Problem to work on:
A line below contains "This screenshot has height=553, width=830.", and a later one contains "Task: Select the Settings menu entry". Repeat both, with every line between them, exactly.

Saved data entries
------

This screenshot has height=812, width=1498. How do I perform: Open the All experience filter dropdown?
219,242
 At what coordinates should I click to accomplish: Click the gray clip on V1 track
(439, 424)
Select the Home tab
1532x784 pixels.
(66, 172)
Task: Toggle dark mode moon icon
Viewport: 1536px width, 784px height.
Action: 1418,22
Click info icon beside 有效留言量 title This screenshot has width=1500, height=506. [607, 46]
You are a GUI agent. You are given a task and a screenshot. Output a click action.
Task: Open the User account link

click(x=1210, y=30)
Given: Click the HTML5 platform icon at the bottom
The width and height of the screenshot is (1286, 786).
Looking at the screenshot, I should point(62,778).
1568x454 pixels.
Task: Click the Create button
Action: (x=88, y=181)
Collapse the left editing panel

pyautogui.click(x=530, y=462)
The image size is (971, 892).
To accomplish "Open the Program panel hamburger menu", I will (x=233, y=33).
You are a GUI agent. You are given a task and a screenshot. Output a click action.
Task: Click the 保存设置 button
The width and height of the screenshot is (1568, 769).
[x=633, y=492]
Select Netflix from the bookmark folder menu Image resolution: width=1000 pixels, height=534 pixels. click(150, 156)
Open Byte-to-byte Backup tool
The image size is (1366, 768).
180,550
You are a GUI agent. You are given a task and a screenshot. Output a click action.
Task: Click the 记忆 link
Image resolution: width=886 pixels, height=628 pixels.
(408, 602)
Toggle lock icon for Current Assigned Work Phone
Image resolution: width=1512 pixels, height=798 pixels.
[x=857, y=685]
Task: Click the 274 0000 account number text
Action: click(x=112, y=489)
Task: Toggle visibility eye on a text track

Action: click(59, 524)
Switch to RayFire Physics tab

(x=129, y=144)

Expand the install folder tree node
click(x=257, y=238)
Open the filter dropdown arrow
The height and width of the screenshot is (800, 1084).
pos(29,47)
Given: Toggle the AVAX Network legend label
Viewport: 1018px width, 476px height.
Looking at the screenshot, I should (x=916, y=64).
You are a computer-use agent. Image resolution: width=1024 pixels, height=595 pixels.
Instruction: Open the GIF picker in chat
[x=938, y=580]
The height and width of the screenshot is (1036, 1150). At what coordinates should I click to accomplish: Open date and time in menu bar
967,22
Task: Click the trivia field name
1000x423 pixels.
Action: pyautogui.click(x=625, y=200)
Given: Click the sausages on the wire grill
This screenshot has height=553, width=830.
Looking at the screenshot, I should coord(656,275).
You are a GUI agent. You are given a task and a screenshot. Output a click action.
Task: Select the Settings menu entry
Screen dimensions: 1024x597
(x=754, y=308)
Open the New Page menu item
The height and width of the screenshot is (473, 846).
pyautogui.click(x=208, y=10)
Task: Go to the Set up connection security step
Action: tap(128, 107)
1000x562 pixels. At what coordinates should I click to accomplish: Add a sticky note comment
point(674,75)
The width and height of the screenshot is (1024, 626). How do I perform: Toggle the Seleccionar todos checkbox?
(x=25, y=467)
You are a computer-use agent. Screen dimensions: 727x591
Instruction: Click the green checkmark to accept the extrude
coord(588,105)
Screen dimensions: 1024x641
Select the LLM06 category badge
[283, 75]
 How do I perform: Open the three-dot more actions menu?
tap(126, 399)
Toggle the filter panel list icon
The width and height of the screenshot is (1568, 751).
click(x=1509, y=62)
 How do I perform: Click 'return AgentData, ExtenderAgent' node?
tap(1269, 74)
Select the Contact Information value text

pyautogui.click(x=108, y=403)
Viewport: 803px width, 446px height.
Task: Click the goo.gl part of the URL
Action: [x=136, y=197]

------

Answer to the exercise:
This screenshot has height=553, width=830.
Looking at the screenshot, I should coord(656,275).
You are a GUI agent. You are given a task and a screenshot. Output a click action.
Task: Select the Settings menu entry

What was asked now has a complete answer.